=== TASK PROMPT ===
Reproduce the lines from the one containing "will (x=462, y=97)." through the end of the entries, inclusive, exactly as they appear.

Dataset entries
====

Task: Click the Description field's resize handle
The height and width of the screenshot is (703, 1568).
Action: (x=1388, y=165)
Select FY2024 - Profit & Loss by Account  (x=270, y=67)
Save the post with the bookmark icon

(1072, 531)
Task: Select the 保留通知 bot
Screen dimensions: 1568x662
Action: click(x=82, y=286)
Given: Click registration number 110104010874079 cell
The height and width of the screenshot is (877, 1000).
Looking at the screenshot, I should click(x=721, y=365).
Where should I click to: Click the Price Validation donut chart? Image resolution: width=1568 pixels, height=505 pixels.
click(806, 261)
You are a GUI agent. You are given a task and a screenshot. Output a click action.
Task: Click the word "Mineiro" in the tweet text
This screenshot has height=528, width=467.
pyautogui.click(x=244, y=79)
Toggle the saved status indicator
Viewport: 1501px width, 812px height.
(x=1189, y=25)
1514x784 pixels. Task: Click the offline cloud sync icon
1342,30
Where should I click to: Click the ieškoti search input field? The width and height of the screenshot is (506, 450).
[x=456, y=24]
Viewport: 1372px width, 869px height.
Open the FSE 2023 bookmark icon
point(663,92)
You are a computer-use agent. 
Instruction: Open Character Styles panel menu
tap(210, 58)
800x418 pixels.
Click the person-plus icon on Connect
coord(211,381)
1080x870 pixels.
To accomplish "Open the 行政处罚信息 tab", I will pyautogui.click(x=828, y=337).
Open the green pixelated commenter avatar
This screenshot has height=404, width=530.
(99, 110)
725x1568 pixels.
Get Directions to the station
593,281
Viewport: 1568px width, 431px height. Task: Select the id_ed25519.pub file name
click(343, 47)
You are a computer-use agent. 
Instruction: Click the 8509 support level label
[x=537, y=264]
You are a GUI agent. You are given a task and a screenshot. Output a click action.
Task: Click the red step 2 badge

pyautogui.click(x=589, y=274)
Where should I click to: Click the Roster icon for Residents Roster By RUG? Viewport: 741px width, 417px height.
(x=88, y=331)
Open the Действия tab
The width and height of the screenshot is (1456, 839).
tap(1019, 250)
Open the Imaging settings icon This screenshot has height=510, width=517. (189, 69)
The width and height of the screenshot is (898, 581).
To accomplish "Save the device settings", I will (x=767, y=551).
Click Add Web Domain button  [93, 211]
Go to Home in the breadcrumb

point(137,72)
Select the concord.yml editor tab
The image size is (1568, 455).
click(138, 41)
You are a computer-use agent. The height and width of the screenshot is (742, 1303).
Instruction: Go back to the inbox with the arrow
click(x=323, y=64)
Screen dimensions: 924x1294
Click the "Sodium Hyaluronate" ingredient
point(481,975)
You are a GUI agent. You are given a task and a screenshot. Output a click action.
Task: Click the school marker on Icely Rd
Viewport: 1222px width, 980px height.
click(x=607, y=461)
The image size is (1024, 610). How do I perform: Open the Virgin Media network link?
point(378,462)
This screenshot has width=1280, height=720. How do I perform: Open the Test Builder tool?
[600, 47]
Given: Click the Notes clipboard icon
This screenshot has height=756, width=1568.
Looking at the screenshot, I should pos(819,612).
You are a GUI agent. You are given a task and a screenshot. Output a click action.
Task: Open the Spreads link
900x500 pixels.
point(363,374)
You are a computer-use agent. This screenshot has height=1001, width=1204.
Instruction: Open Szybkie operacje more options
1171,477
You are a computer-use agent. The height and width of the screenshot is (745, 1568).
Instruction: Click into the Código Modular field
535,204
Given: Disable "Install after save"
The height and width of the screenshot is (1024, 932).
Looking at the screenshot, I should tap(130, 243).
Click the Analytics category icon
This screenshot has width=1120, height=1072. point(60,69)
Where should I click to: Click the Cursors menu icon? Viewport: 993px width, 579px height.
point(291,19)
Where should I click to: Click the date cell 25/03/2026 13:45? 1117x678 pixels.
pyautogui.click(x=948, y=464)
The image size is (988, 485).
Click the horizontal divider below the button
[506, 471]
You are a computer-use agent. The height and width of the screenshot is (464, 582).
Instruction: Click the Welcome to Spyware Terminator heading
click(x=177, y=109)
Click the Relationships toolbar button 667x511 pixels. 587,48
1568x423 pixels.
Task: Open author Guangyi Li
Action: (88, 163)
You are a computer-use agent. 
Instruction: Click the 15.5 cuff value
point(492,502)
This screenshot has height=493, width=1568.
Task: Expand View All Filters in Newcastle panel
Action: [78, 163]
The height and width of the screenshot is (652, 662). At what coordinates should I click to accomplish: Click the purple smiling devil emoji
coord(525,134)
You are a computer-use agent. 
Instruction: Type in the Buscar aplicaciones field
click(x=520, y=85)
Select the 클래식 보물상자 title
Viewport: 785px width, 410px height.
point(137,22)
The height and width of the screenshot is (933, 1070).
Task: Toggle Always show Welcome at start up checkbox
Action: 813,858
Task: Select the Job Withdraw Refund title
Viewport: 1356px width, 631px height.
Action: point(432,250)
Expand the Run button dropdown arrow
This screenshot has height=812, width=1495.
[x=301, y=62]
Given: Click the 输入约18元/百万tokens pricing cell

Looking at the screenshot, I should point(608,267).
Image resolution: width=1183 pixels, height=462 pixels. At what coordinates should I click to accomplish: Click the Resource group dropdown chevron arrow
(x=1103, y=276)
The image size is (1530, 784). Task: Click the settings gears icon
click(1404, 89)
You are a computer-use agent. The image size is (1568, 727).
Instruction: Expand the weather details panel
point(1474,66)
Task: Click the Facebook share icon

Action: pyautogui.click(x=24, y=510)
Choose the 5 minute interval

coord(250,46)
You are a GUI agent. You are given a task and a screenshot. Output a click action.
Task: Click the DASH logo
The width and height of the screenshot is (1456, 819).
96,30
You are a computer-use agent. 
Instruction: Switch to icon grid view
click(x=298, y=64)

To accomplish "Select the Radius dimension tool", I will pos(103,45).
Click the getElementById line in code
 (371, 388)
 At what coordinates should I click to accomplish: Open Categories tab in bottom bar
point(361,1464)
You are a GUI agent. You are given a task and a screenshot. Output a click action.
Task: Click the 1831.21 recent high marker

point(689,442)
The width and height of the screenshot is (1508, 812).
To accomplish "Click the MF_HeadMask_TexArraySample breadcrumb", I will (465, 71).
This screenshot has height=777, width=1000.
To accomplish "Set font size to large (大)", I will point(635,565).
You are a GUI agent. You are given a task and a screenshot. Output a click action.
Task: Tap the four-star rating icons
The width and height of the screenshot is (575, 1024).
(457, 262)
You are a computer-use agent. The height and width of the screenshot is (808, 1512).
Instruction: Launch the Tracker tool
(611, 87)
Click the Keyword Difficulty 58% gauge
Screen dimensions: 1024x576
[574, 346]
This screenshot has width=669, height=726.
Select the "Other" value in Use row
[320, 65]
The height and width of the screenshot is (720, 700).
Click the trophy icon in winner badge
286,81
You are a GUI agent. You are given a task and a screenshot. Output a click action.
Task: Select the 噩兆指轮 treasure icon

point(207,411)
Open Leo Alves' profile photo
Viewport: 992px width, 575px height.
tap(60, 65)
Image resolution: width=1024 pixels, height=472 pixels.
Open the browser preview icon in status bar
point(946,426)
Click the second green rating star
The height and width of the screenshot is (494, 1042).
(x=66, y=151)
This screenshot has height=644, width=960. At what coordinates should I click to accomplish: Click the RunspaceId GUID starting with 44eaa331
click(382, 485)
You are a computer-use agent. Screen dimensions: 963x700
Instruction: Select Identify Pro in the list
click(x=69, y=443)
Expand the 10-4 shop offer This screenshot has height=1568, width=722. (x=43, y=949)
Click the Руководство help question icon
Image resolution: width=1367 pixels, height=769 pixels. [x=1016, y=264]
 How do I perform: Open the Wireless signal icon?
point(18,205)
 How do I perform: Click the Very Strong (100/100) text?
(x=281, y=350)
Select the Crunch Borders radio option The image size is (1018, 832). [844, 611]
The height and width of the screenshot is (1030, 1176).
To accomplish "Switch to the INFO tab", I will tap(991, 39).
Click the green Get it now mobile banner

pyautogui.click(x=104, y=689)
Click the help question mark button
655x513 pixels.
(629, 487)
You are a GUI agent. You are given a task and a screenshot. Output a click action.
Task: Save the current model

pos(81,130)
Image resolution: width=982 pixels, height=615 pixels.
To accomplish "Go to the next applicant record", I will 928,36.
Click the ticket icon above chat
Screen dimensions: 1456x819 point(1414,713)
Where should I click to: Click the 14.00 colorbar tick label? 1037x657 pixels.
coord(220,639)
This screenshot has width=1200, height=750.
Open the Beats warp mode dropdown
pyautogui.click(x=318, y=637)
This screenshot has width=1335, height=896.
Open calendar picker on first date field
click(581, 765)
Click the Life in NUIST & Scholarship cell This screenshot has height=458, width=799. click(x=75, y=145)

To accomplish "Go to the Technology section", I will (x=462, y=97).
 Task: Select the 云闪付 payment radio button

====

=== RESPONSE BELOW ===
To accomplish "Go to the Technology section", I will (x=462, y=97).
 Task: Select the 云闪付 payment radio button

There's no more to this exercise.